Agency Metrics & State Visibility

This document lists key metrics, states, and KPIs of the Agency system.

Status

  • Implemented (v1): core agency state is available via REST endpoints under /api/v1/agency/* (see backend/api/agency/router.py), including:
  • GET /api/v1/agency/state
  • GET /api/v1/agency/intentions
  • GET /api/v1/agency/goals
  • GET /api/v1/agency/curiosity
  • GET /api/v1/agency/profile, PUT /api/v1/agency/profile
  • GET /api/v1/agency/policies
  • POST /api/v1/agency/consent, GET /api/v1/agency/consent, DELETE /api/v1/agency/consent/{consent_id}
  • GET /api/v1/agency/events
  • GET /api/v1/agency/reflection/* (runs, lessons, self-model, skill performance, summary)
  • Implemented (v1): basic operational health/metrics snapshots exist as internal tools registered in the agency ToolRegistry (see shared/aico/ai/agency/tools/agency_metrics.py, e.g., tool.agency.metrics.snapshot, tool.agency.detect_stalled_plans).
  • WIP: many “user-facing metrics” below are defined as UX targets and are not all computed/exposed as explicit metrics yet.

  • User-Facing Metrics – values that can be surfaced directly (or with light explanation) to end users, including non-technical users.

  • Engineering & Debug Metrics – values primarily for developers, operators, and evaluators.

Each table uses these columns:

  • Name – Metric/state identifier.
  • Type – Counter, gauge, enum/state, list, time-series, etc.
  • Scope – Per-user, per-agent (global), per-session, per-goal, etc.
  • Purpose – Why we track it.

1. User-Facing Metrics

1.1 Goals, Intentions & Work in Progress

Name Type Scope Purpose
primary_focus_intention single goal summary per-user Backed by GET /api/v1/agency/intentions (primary_focus).

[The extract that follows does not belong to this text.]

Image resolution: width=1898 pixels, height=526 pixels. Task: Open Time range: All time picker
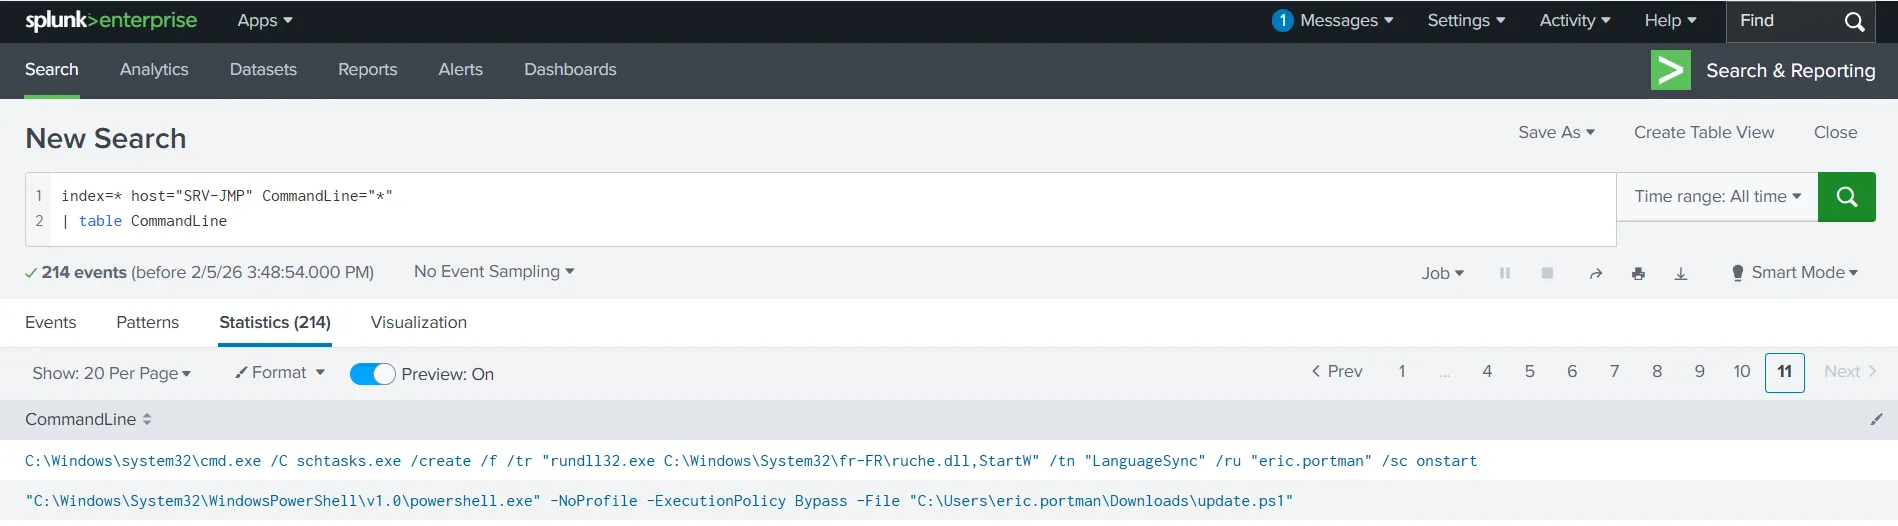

WIP: temporal smoothing beyond “top scored right now”.
active_intentions list of goal summaries per-user Backed by GET /api/v1/agency/intentions (active_intentions).
open_goals_total gauge (count) per-user Backed by GET /api/v1/agency/intentions (open_goals_total).
hobby_goals_active list of hobby summaries per-user Backed by GET /api/v1/agency/intentions (hobby_goals_active).

1.2 Curiosity, Intrinsic Motivation & Hobbies

Name Type Scope Purpose
curiosity_level scalar (e.g. low/medium/high) per-user Backed by GET /api/v1/agency/curiosity.
curiosity_opportunities short list of themes per-user Backed by GET /api/v1/agency/curiosity.
hobby_activity_time coarse duration per hobby per-user, per-hobby Indicate recent engagement with each hobby (e.g., "spent time this week").
hobby_state enum + summary per-hobby Present the status of each hobby (active/paused/completed) with a short description.

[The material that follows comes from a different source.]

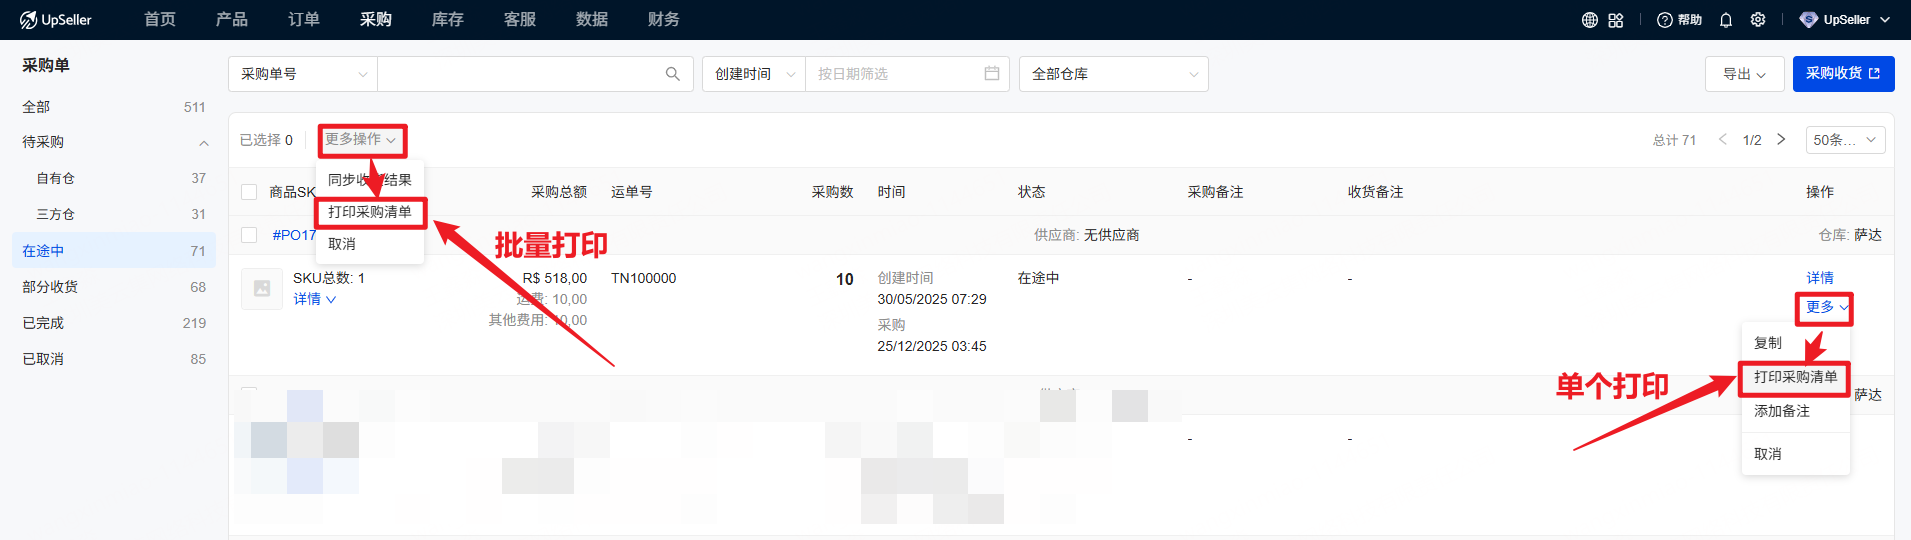The width and height of the screenshot is (1911, 540).
Task: Click the product image placeholder thumbnail
Action: [x=262, y=289]
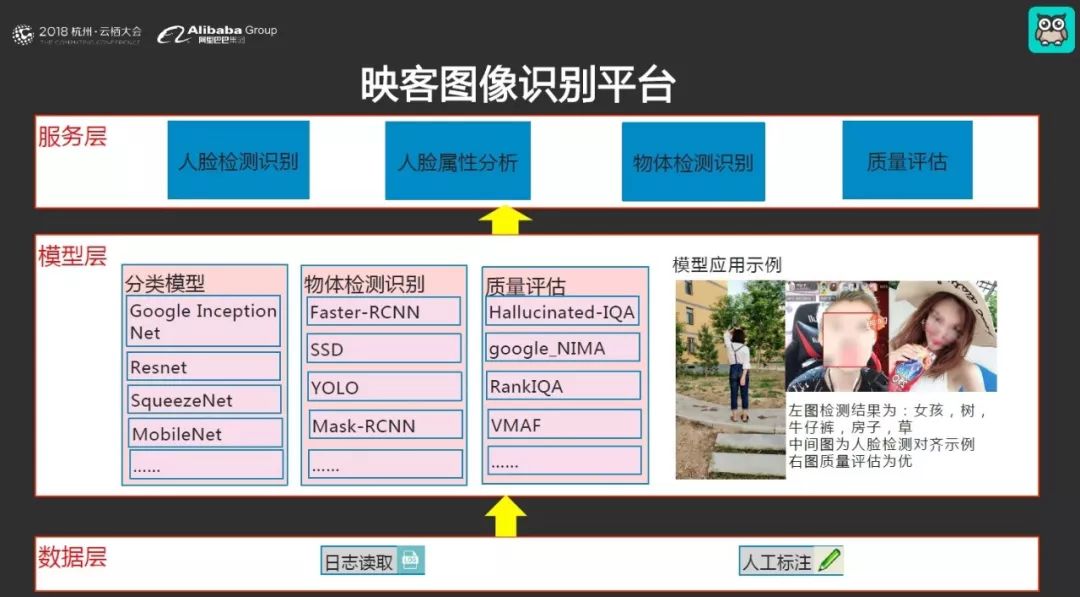Select Google Inception Net model entry

[x=204, y=321]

hobby_activity_time and hobby_state are WIP as explicit user-facing metrics; the closest current source of truth is goals + plan/execution history in the agency tables and reflection summaries.

1.3 Memory, World Model & Open Loops

Name Type Scope Purpose
open_loops_count gauge per-user Let users know how many unresolved threads AICO is tracking.
last_consolidation_time timestamp per-user Indicate when the last sleep-like consolidation ran ("last night", "2h ago").
life_area_coverage coarse breakdown (e.g. low/medium/high per LifeArea) per-user Give the user a simple view of how well AICO understands different areas of their life (Health, Work, Relationships, etc.) based on World Model facts.
known_conflicts_present boolean + short summary per-user Indicate whether the World Model currently has unresolved contradictions in important domains (e.g. job, relationship, routine) and, optionally, offer to clarify them.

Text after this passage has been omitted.